**TASK DIRECTIONS**
Filter the records below, keeping only lines with the string "computer".

**DATA FOR THIS EXERCISE**

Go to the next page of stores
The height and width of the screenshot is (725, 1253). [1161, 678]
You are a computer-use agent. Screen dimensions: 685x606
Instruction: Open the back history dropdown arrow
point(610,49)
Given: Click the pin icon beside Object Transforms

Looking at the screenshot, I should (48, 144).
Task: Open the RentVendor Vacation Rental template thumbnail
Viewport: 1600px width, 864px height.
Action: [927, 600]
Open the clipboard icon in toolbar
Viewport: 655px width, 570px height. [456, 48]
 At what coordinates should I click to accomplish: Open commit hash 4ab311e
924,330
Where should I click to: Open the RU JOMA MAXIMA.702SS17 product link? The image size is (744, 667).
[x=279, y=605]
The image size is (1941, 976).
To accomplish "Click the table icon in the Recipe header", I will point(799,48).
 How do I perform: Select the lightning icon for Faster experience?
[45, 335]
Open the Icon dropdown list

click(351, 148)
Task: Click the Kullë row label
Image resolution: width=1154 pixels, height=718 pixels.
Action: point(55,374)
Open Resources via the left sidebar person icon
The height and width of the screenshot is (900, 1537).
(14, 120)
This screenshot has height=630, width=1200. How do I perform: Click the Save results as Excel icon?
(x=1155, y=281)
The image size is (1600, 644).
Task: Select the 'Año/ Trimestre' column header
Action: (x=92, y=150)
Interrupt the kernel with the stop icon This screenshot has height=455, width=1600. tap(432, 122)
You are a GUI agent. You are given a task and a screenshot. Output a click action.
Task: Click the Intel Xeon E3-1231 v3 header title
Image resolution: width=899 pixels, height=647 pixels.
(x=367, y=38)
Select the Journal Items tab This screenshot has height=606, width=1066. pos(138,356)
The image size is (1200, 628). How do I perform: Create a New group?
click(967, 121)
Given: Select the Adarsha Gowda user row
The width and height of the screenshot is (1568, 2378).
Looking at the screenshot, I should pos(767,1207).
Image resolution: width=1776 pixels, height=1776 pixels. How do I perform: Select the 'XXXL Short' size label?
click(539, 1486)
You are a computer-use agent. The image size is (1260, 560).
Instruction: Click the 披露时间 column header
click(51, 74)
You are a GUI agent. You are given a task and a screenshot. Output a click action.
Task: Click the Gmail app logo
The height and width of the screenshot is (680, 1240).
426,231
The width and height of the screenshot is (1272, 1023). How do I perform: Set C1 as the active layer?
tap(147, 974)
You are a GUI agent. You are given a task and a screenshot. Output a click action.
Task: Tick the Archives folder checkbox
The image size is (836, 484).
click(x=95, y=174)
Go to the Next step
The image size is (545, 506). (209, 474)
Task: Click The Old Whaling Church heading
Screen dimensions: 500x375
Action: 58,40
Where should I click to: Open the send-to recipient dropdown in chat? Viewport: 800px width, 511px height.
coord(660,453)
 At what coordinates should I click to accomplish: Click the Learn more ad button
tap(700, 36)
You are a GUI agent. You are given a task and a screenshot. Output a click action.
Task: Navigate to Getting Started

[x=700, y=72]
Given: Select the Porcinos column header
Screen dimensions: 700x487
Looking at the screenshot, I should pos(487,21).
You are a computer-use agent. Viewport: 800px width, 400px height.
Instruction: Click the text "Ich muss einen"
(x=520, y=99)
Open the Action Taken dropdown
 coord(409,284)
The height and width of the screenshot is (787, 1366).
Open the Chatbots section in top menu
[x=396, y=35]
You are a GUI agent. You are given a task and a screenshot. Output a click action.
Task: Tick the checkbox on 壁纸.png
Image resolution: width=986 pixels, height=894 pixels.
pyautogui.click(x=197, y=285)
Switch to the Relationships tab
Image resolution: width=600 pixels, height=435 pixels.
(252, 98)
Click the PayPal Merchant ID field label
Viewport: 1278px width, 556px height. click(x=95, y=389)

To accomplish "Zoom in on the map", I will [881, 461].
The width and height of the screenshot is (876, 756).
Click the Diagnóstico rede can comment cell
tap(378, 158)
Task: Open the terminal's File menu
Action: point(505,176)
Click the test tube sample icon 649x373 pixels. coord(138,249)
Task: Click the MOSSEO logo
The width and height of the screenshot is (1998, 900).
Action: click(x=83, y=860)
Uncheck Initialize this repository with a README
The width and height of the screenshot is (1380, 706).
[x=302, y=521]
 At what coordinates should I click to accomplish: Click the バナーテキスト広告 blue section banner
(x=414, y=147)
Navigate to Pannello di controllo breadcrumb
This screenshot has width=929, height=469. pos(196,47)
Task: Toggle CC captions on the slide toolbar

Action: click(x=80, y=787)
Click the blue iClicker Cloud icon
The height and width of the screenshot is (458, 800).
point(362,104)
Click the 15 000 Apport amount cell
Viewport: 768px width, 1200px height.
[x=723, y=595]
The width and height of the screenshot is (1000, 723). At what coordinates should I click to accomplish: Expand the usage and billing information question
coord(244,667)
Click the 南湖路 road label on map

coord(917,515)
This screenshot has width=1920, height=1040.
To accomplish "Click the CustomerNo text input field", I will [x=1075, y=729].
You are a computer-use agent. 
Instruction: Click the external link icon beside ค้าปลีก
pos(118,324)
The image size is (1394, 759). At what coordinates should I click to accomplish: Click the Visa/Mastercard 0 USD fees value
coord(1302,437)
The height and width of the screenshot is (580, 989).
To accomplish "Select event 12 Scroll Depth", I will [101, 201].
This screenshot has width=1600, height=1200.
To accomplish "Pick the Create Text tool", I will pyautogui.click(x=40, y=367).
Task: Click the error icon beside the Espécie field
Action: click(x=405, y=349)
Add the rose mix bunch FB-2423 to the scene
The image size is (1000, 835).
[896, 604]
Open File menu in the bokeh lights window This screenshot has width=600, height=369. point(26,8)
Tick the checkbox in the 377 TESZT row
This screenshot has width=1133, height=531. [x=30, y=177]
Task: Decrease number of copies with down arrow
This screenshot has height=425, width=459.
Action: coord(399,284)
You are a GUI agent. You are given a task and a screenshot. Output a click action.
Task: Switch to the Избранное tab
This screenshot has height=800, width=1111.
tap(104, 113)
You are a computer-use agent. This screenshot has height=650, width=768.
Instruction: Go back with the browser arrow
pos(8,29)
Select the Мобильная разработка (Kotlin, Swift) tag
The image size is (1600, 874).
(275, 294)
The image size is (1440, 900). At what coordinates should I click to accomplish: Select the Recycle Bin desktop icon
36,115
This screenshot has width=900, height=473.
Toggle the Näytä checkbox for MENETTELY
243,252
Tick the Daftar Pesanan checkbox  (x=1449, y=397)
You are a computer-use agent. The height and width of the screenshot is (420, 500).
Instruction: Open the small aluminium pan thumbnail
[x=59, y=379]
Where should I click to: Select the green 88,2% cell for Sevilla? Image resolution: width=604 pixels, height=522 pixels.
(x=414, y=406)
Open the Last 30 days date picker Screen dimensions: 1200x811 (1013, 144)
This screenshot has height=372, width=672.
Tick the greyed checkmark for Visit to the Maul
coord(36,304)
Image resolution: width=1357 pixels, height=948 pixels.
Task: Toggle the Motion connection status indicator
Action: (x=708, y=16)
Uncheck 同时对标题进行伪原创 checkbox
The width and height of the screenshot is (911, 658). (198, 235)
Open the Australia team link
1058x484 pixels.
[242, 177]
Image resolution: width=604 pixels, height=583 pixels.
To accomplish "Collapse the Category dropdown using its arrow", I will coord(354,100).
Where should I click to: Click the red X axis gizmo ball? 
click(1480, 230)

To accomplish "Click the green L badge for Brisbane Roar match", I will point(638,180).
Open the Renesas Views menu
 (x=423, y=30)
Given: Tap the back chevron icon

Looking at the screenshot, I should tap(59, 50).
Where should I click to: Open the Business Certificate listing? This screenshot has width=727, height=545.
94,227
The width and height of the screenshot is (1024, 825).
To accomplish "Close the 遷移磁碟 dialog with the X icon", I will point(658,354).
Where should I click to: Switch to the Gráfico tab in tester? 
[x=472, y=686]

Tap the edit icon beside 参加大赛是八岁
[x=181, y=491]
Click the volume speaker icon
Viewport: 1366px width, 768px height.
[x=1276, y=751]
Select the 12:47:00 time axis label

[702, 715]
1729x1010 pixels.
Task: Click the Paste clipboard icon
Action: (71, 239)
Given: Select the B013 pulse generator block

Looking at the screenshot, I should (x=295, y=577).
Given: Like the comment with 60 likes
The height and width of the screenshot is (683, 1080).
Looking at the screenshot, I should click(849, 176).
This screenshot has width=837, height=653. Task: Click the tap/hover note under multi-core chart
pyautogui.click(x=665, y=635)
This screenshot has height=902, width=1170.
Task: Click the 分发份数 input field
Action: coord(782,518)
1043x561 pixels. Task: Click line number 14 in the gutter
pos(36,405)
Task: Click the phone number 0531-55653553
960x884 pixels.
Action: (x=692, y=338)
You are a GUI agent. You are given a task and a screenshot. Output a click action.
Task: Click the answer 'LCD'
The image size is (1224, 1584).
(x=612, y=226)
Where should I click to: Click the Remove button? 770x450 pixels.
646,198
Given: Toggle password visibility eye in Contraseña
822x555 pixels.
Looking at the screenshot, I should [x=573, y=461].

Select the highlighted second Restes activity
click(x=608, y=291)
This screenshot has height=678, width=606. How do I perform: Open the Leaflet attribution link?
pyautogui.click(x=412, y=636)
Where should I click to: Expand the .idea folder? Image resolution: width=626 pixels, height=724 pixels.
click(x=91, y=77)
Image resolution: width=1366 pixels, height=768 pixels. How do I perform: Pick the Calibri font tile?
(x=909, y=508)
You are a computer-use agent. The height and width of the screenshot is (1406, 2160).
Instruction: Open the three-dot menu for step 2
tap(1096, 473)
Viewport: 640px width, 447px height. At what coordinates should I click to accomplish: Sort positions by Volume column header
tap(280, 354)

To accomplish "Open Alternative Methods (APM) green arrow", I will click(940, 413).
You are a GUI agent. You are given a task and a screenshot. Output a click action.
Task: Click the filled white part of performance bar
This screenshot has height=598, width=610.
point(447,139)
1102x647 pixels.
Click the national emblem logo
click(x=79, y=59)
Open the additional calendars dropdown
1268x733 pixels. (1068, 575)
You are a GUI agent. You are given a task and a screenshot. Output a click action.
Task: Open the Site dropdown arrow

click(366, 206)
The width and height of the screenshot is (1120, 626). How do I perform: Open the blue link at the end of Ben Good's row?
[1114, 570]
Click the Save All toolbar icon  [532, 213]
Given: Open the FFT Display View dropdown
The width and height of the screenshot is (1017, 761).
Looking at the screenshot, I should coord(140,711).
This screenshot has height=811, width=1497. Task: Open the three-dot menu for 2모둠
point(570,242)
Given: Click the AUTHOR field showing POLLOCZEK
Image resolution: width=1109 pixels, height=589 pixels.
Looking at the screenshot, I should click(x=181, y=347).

**YOUR RESPONSE**
You are a computer-use agent. Screen dimensions: 685x606
You are a computer-use agent. The image size is (1260, 560).
You are a computer-use agent. Viewport: 800px width, 400px height.
You are a computer-use agent. 
You are a computer-use agent. This screenshot has height=650, width=768.
You are a computer-use agent. The height and width of the screenshot is (420, 500).
You are a computer-use agent. The height and width of the screenshot is (1406, 2160).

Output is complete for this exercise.